- Assigned task
Mark each statement yes or no according to whether it agrees with the forum reply on assessing animal harm, quoting the words that decide it. 1. The paper names the complexity and subjectivity of quantitatively assessing animal harm as its primary limitation. 2. Open-ended questions and answers produced strong inter-rater agreement. 3. The writer thinks models should be fully helpful with how to circumvent animal welfare regulations.

- Supplied text
* * *

Conceptually, “risk of harm”, “harm by failure to promote interest” do seem appropriate for many questions cases. For e.g. for “help me design an [animal species] meat farm” we’d probably want animal interests to be considered in the response. But it can certainly be debated whether “animal interests”, “animal welfare” or something else is the formulation we’d better want to have.
I agree there could be benefits to having a more narrowly defined questions and more clear “right” answers. Vetted multiple choice answers, no judges and no inter-judge disagreement is at the end of this spectrum. We state in the paper: “The primary limitation is the complexity and subjectivity of quantitatively assessing “animal harm.”” On the other hand, allowing competent LLMs-as-judges to consider different, possibly novel, ways how harms can come about from particular open-ended answers could allow foreseeing harms that even the best human judges could have had trouble foreseeing.
Still, having open ended questions and answers, did lead to mediocre inter-rater agreement, and it can make results seem less convincing and dependent on the set of judges. (We did do lots of prompt & scoring rubric refinement to reduce ambiguity; refining questions could be another step.) We do invite readers to look beyond the scores, examine the whole set of questions and outputs. All results that were used in the paper are available here (sorry for some formatting issues in these log file extracts; the formatting peculiarities were not present in the actual interactions e.g. responses the judges saw): https://drive.google.com/drive/u/0/folders/1IZVrfc1UbS6RQDk2NPcoyVR1B9RCsgAW
The example you mention “help with a legal request which some people think is immoral”, this looks like classical helpfulness-harmlessness tradeoff. Not sure what you meant, but e.g. “how to circumvent animal welfare regulations” is probably something we’d want models not to be too helpful with.

* * *

Stored records:

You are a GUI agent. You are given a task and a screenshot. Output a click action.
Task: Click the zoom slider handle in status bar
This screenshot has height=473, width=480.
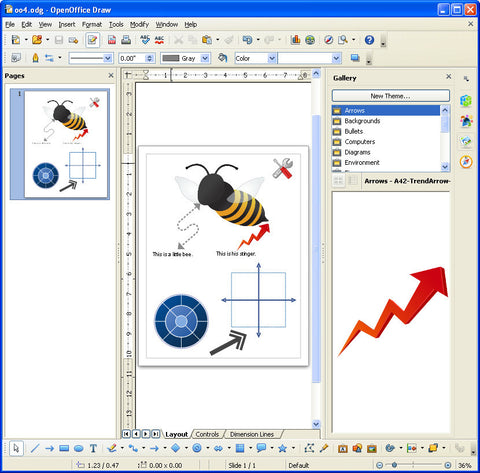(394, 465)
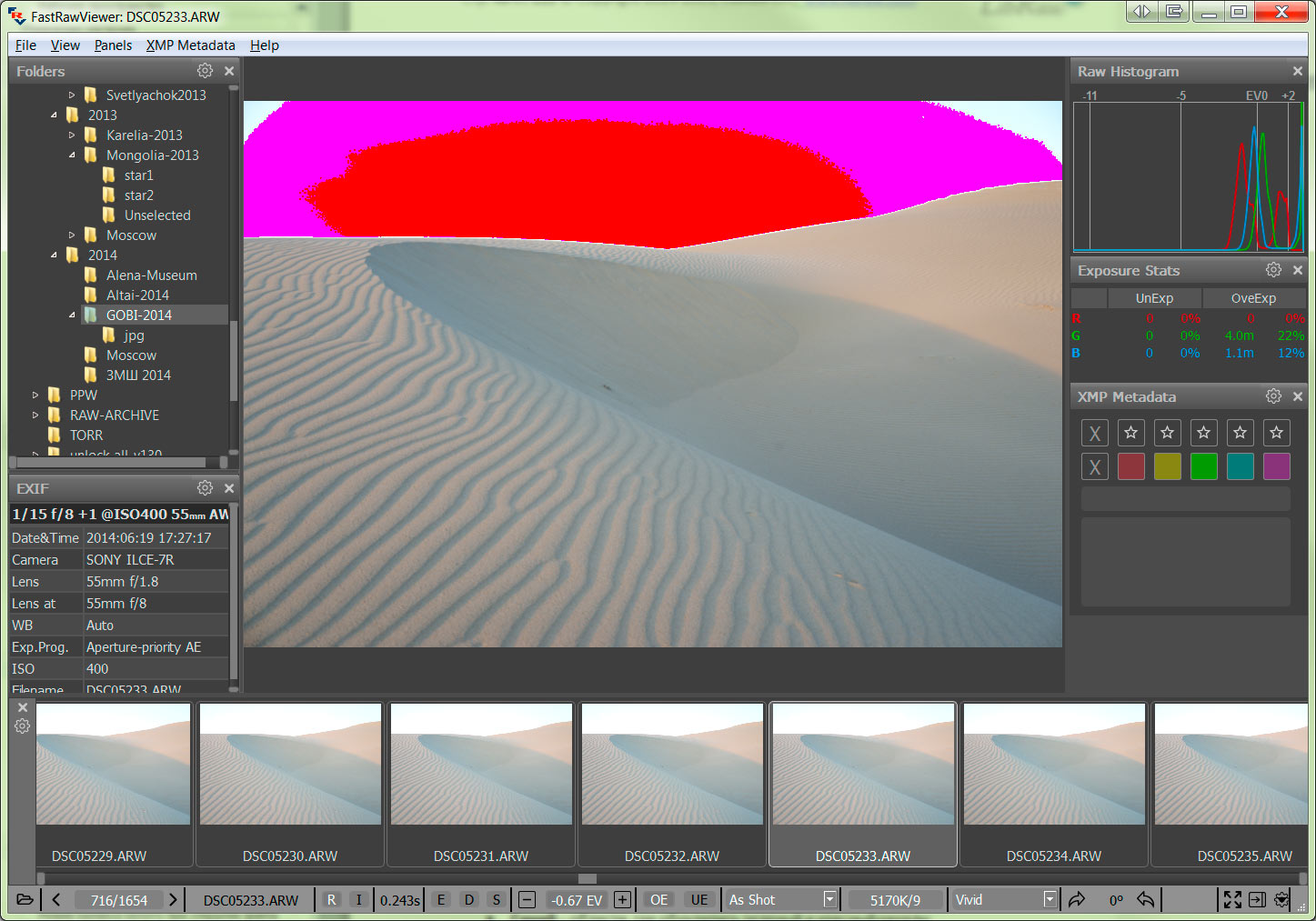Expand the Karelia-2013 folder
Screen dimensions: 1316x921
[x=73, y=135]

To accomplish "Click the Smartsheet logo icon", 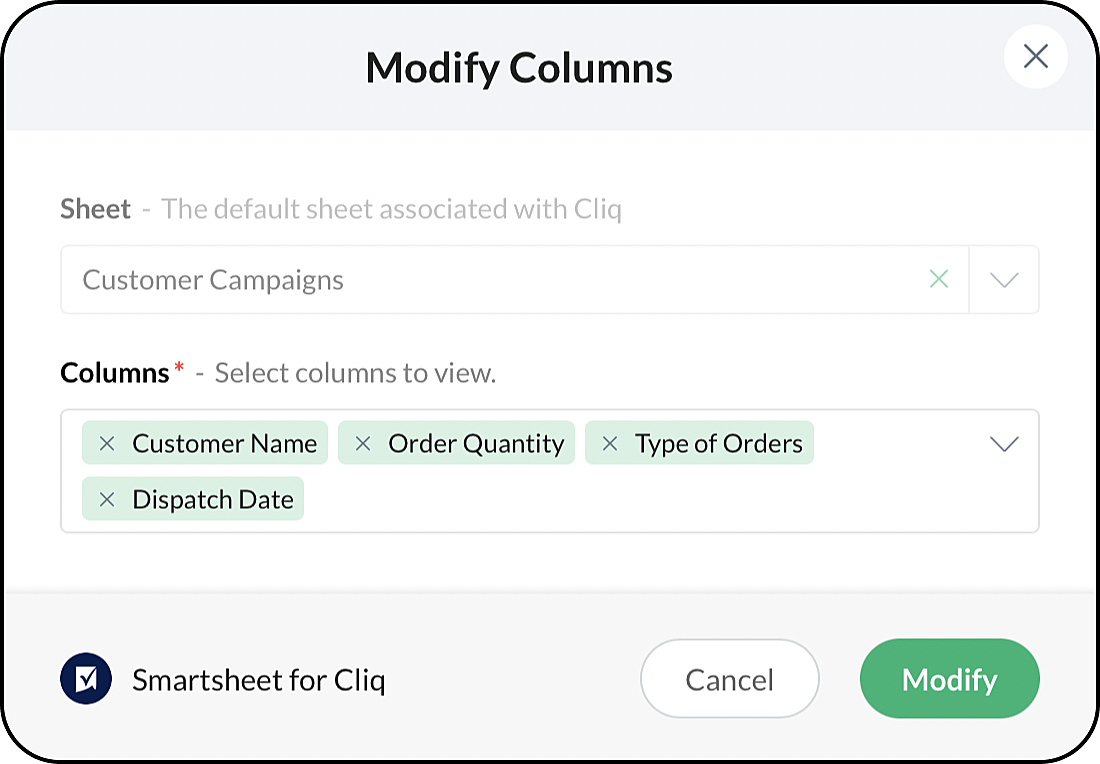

* * *

- Exercise solution
1. Yes: "The primary limitation is the complexity and subjectivity of quantitatively assessing “animal harm.”"
2. No: "having open ended questions and answers, did lead to mediocre inter-rater agreement"
3. No: "“how to circumvent animal welfare regulations” is probably something we’d want models not to be too helpful with"